È un atto infame rubare ai malati
La corruzione è il peggior nemico della sanità. Se non la si arresta, si mette a repentaglio un intero modello sociale che in Europa realizza una redistribuzione della ricchezza, indispensabile per le democrazie
Ci sono azioni infami che non vengono percepite come tali da chi le commette. Per una specie di letargo morale, c’è chi può ridere pensando alla prospettiva dei buoni affari procurati da un terremoto, e c’è chi non pensa che ogni euro intascato a danno della sanità potrà determinare per altri esseri umani la differenza tra la vita e la morte, tra la salute e l’invalidità.

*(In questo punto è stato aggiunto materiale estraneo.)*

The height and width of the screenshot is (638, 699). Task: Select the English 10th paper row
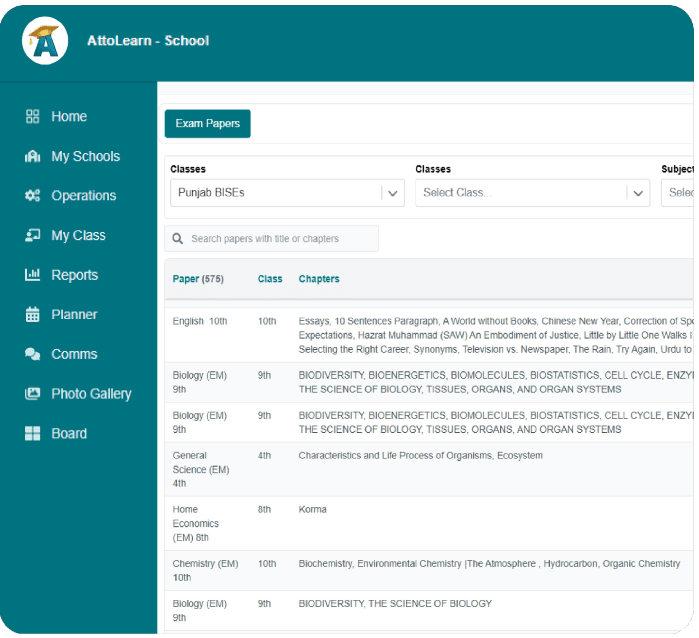coord(200,321)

È la corruzione il peggiore nemico della Sanità. Il presidente della Repubblica Sergio Mattarella l’ha definito un «cancro», e il paragone una volta tanto non è fuori posto: le mazzette intascate sugli appalti dei lavori, il dilagare di consulenze fasulle, la «cresta» praticata sugli acquisti di farmaci, di protesi e di strumenti diagnostici svuotano il budget degli ospedali e delle Regioni, e indirettamente determinano tagli sui servizi e sulle prestazioni. Così, nei dipartimenti ospedalieri ridotti all’osso come personale e come tecnologie si fa reale il rischio di non trovare lo specialista che potrebbe salvare una vita o una culla di terapia intensiva per un neonato prematuro.
È singolare che dappertutto si scatenino dibattiti su temi etici che riguardano soprattutto i diritti della persona, ma non si ricordi mai che è un imperativo etico anche il non derubare il Servizio sanitario nazionale. Quando la corruzione s’innesta nel tessuto e negli organi vitali della nostra eccellente ma povera Sanità (voglio ricordare che in Europa guidiamo la classifica delle buone cure con risorse limitate) il risultato è drammatico: i malati cronici e quelli con patologie più serie sono le prime vittime di questo cancro che divora ogni anno oltre cinque miliardi di euro. Bisogna battere la corruzione. Francesco Macchia, presidente dell’Istituto per la promozione dell’etica in Sanità (Ispe), ha invitato tutti i cittadini a fare una battaglia etica contro il ladrocinio dei soldi di tutti: «Se la lotta contro i tumori ha fatto passi da gigante, derubricando quella che trent’anni fa veniva chiamata “male incurabile” in patologia che si può sconfiggere e superare, la stessa cosa può accadere con la lotta alla corruzione». Se ne deve parlare nelle piazze e nei dibattiti tra cittadini, ed esigere che si adottino procedure di controllo serie e rigorose.
Io non credo che ci sia un’azienda privata, anche molto grande e complessa, in cui non si eserciti un controllo sui centri di costo, e dove i manager dei livelli decisionali non siano tenuti a rendere conto del loro operato. La stessa cosa deve accadere nella gestione della Sanità, che - lungi dall’essere gratis - è finanziata dai contributi di tutti i cittadini, che ne sono gli azionisti reali. Se la corruzione non viene stroncata, è in pericolo lo stesso universalismo del Servizio sanitario nazionale, ed è in pericolo un modello sociale che in Europa realizza in pratica una redistribuzione della ricchezza, un principio di solidarietà indispensabile per le democrazie. L’ha ben compreso il presidente degli Stati Uniti, che si è battuto per far passare la riforma - sia pure imperfetta - che estende a tutti i cittadini la copertura sanitaria.
Quindi, difendiamo un modello che assicura a tutti le cure mediche, e difendiamolo con intransigenza, in modo che sui corrotti cada il disprezzo della società. E’ un atto infame rubare ai malati. Per comprarsi una casa, per frequentare alberghi di lusso, per cenare da golosi. Chiunque lo faccia, sappia che dopo aver superato il sottile discrimine tra onestà e corruzione non si torna indietro. E’ un reato odioso. Lo scrittore marocchino Tahar Ben Jelloun nel suo libro “Corrotto” fa un indimenticabile ritratto di un funzionario che intasca una prima mazzetta, inserita nel fascicolo di una pratica. È qui che lo Stato perde, e incomincia il deserto.